Database corruption in RH 6.2/prepackaged PG

От
pgsql-bugs@postgresql.org
Дата:
Saku Airila (saku@bitblit.fi) reports a bug with a severity of 1
The lower the number the more severe it is.

Short Description
Database corruption in RH 6.2/prepackaged PG

Long Description
Random database corruption. The system I'm running has ~10 databases
online on a single server without other load. Sometimes one of the
databases corrupts itself beyond repair.

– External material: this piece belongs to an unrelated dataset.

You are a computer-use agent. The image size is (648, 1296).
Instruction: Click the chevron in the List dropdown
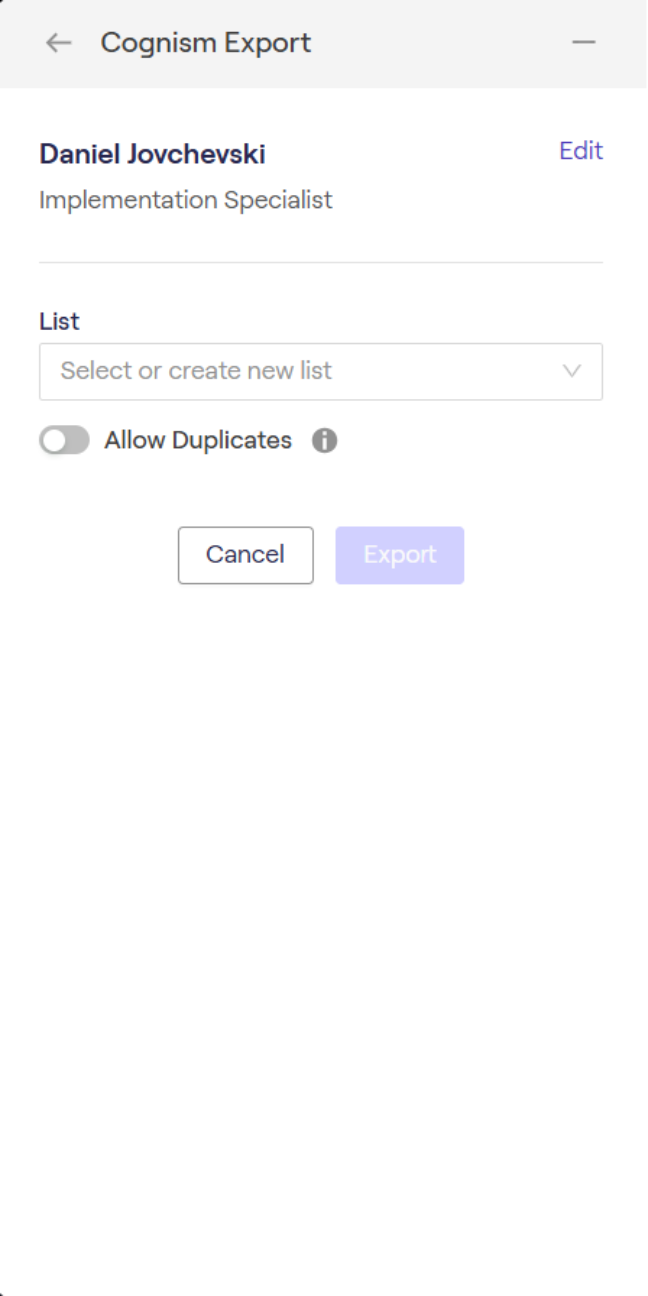tap(571, 371)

I have vacuumdb and pg_dump
running nightly for cleaning the db and making a backup.

Postgres version:
PostgreSQL 6.5.3 on i686-pc-linux-gnu, compiled by gcc egcs-2.91.66

System:
Red Hat Linux release 6.2 (Zoot)
Kernel 2.2.14-5.0 on an i686
650 Mhz AMD Duron, MSI K7T Pro mainboard, 64 MB + 100 MB swap,
ASUS 53C896 U2 SCSI, IBM DDYS-T09170N 9 GB disk,
D-Link DFE500TX (DEC tulip) ethernet.

Problem description:
The nightly cron jobs return me the following message:
----
dumpClasses(): command failed.  Explanation from backend: 'pqReadData() -- backend closed the channel unexpectedly.
        This probably means the backend terminated abnormally
        before or while processing the request.
'.
----
I get the following message to the syslog wher trying to dump or
vacuum the db manually:
----
Jan 13 16:32:38 db kernel: Unable to handle kernel paging request at virtual add
ress 0003000b
Jan 13 16:32:38 db kernel: current->tss.cr3 = 00e99000, %cr3 = 00e99000
Jan 13 16:32:38 db kernel: *pde = 00000000
Jan 13 16:32:38 db kernel: Oops: 0000
Jan 13 16:32:38 db kernel: CPU:    0
Jan 13 16:32:38 db kernel: EIP:    0010:[update_vm_cache_conditional+111/284]
Jan 13 16:32:38 db kernel: EFLAGS: 00010206
Jan 13 16:32:38 db kernel: eax: 00000000   ebx: 00030003   ecx: c2250220   edx:
00001050
Jan 13 16:32:38 db kernel: esi: 00000000   edi: 00001000   ebp: 0002e000   esp:
c0e9be9c
Jan 13 16:32:38 db kernel: ds: 0018   es: 0018   ss: 0018
Jan 13 16:32:38 db kernel: Process postmaster (pid: 28997, process nr: 33, stack
page=c0e9b000)
Jan 13 16:32:38 db kernel: Stack: 0002e000 c099a000 c3f30000 0c225022 c013bf19 c
2250220 0002e000 c099a000
Jan 13 16:32:38 db kernel:        00001000 40251c40 c33570e0 ffffffea c225026c 0
0002000 c1a8d7e0 c1a8d7e0
Jan 13 16:32:38 db kernel:        c1a8d7e0 0002e000 00000000 c0e9bf08 00000000 0
0000000 c33efa00 00000000
Jan 13 16:32:38 db kernel: Call Trace: [ext2_file_write+1042/1559] [refile_buffe
r+82/178] [__brelse+19/82] [ext2_update_inode+825/840] [sys_recv+30/35] [sys_wri
te+214/248] [ext2_file_write+0/1559]
Jan 13 16:32:38 db kernel:        [system_call+52/56]
Jan 13 16:32:38 db kernel: Code: 39 4b 08 75 f0 39 6b 0c 75 eb ff 43 14 b8 02 00
 00 00 0f ab

I don't know if this is really a PostgreSQL problem or a Linux problem, but I'm quite sure the harware itself is ok.

If more information is needed, I'm happy to send the database dump,
altough the system being a confidential production system I need to
make sure the dump will not be disclosed to any third parties.

Thanks,

Saku Airila, saku@bitblit.fi
Systems Engineer, Bitblit Oy, Helsinki, Finland

Sample Code


No file was uploaded with this report

Re: Database corruption in RH 6.2/prepackaged PG

От
Tom Lane
Дата:
pgsql-bugs@postgresql.org writes:
> Problem description:
> The nightly cron jobs return me the following message:
> ----
> dumpClasses(): command failed.  Explanation from backend: 'pqReadData() -- backend closed the channel unexpectedly.
>         This probably means the backend terminated abnormally
>         before or while processing the request.

Can't tell much from this.  What would be useful is to look at the
postmaster log and a stack backtrace from the crashed backend.

The default startup script for your RH probably sends the postmaster
log file to the bit-bucket, so you'll have to change it.  Make sure
the postmaster is invoked without -S switch, and redirect its stdout
and stderr to some handy log file, etc

    postmaster -i -D wherever >/full/path/to/logfile 2>&1 &

(The extra & at the end is needed if you don't use -S.)

If you don't see a core file in $PGDATA/base/yourdb/core, then you
probably also need to add "ulimit -c unlimited" to the postmaster
start script, to allow dumping core from the postmaster and its
child processes.

Let us know when you have more detail ...

            regards, tom lane

PS: BTW, it would probably save time all around if you first update
to Postgres 7.0.3 and then see if the bug is still there.